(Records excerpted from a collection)
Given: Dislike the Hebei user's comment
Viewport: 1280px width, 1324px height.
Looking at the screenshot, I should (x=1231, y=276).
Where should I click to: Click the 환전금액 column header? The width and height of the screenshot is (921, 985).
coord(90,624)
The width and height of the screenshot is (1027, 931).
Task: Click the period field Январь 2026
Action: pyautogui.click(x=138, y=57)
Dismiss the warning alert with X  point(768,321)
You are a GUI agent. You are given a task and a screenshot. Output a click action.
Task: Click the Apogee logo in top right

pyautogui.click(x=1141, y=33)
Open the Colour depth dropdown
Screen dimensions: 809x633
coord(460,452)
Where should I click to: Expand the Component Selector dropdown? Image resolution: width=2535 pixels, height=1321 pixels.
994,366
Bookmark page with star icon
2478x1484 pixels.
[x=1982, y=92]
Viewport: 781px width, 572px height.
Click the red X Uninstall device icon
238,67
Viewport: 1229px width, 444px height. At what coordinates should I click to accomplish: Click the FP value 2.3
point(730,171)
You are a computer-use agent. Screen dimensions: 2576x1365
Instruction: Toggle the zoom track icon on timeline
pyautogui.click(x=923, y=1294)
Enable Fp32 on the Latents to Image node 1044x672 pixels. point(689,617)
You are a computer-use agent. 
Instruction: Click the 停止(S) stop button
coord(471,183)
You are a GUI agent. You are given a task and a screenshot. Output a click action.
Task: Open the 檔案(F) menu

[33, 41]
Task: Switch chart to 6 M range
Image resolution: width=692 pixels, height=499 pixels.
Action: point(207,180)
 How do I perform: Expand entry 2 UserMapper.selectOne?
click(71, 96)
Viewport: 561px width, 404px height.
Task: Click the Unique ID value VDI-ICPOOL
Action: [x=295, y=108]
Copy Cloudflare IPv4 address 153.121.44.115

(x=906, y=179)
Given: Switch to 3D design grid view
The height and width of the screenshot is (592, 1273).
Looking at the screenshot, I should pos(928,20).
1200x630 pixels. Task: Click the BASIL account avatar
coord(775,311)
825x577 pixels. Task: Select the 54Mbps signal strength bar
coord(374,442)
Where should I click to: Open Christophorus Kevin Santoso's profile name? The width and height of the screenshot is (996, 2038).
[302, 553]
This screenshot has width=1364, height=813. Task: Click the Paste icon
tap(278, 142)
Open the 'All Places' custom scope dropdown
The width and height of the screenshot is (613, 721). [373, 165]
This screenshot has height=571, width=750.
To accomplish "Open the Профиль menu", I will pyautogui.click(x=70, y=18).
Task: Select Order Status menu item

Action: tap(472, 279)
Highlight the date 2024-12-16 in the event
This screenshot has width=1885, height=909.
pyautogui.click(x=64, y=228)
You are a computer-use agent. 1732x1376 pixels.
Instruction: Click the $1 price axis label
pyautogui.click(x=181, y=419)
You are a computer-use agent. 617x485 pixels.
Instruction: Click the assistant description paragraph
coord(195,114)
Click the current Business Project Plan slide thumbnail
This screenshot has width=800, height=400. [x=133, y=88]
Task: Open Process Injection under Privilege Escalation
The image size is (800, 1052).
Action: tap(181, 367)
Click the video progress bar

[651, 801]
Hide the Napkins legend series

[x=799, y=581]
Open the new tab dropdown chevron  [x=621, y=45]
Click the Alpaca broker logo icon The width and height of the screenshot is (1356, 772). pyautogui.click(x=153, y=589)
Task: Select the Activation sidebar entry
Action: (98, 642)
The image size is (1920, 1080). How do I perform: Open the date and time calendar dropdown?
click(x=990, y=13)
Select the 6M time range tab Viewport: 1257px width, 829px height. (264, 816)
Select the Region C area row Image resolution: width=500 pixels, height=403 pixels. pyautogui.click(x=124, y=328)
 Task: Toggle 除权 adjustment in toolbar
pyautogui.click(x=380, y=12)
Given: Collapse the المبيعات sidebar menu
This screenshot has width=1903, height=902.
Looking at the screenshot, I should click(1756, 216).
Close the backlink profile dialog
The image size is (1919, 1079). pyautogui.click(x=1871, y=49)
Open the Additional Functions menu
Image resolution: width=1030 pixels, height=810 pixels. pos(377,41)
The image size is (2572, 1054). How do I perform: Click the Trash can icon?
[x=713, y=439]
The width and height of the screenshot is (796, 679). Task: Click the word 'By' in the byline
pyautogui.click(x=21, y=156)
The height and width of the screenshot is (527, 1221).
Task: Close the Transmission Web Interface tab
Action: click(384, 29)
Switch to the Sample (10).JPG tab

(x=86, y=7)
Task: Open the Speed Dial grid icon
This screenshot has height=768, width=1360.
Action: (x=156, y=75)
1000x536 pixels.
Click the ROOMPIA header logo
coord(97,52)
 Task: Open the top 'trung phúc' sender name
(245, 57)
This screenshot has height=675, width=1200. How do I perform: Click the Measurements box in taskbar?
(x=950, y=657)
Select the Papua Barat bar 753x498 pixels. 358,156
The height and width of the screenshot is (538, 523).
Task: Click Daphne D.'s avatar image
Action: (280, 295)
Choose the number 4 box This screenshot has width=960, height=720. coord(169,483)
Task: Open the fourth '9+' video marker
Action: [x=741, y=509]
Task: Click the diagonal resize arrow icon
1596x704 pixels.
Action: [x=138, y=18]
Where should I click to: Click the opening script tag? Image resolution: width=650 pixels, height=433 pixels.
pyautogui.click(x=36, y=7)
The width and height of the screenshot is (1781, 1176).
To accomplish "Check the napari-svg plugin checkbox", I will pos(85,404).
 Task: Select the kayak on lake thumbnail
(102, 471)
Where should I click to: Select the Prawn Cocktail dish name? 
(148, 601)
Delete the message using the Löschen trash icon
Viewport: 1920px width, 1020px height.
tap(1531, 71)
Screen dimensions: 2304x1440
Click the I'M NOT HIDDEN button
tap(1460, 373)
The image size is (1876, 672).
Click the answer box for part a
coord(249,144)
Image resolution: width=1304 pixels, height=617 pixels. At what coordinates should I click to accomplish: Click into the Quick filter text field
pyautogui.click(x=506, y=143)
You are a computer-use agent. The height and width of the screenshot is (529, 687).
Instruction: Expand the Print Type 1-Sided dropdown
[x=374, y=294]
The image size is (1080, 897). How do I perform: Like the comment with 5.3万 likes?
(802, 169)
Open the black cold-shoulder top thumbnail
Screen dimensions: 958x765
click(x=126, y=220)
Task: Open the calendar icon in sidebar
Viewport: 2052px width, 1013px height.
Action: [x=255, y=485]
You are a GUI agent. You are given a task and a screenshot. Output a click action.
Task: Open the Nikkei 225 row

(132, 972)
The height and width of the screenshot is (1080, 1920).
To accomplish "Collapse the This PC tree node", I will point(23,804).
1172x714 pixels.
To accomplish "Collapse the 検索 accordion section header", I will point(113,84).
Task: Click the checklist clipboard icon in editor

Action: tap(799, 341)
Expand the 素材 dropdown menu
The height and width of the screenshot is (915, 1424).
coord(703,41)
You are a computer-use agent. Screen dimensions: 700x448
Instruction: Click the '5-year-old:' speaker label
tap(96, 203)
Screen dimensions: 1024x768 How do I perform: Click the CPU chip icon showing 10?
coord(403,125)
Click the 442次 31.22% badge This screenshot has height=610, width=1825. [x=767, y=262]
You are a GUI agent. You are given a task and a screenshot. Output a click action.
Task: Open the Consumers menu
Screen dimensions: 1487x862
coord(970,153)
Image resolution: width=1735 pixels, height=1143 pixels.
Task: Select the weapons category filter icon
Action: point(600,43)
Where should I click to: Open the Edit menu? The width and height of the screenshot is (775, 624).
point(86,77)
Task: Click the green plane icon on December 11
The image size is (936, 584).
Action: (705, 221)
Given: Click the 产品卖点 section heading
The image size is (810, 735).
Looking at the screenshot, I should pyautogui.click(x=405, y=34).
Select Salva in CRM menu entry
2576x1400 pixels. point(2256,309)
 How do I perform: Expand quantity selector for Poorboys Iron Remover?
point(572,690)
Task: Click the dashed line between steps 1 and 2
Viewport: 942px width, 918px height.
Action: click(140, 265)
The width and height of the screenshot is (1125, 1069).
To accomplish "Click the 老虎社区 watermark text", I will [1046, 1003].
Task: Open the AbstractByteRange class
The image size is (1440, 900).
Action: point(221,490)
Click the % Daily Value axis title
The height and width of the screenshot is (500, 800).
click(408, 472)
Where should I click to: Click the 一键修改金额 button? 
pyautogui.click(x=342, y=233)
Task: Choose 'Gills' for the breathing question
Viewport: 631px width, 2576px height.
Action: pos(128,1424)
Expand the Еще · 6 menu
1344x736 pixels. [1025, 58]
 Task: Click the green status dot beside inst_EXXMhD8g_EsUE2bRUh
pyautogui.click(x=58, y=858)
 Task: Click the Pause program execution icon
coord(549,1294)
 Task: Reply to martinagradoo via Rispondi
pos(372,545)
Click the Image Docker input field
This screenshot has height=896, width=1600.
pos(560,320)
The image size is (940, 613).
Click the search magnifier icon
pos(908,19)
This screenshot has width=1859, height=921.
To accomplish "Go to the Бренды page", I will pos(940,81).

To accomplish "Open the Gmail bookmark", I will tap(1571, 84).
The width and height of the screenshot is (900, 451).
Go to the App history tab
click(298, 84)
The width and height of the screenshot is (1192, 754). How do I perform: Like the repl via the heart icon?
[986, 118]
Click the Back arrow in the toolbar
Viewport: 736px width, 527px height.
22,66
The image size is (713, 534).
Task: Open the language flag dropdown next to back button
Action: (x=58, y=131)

• Exercise details
Copy out the lines of the records from the line with "Open the new" to the line with "Action: (98, 642)", both included, without any change.

• Expected output
Open the new tab dropdown chevron  [x=621, y=45]
Click the Alpaca broker logo icon The width and height of the screenshot is (1356, 772). pyautogui.click(x=153, y=589)
Task: Select the Activation sidebar entry
Action: (98, 642)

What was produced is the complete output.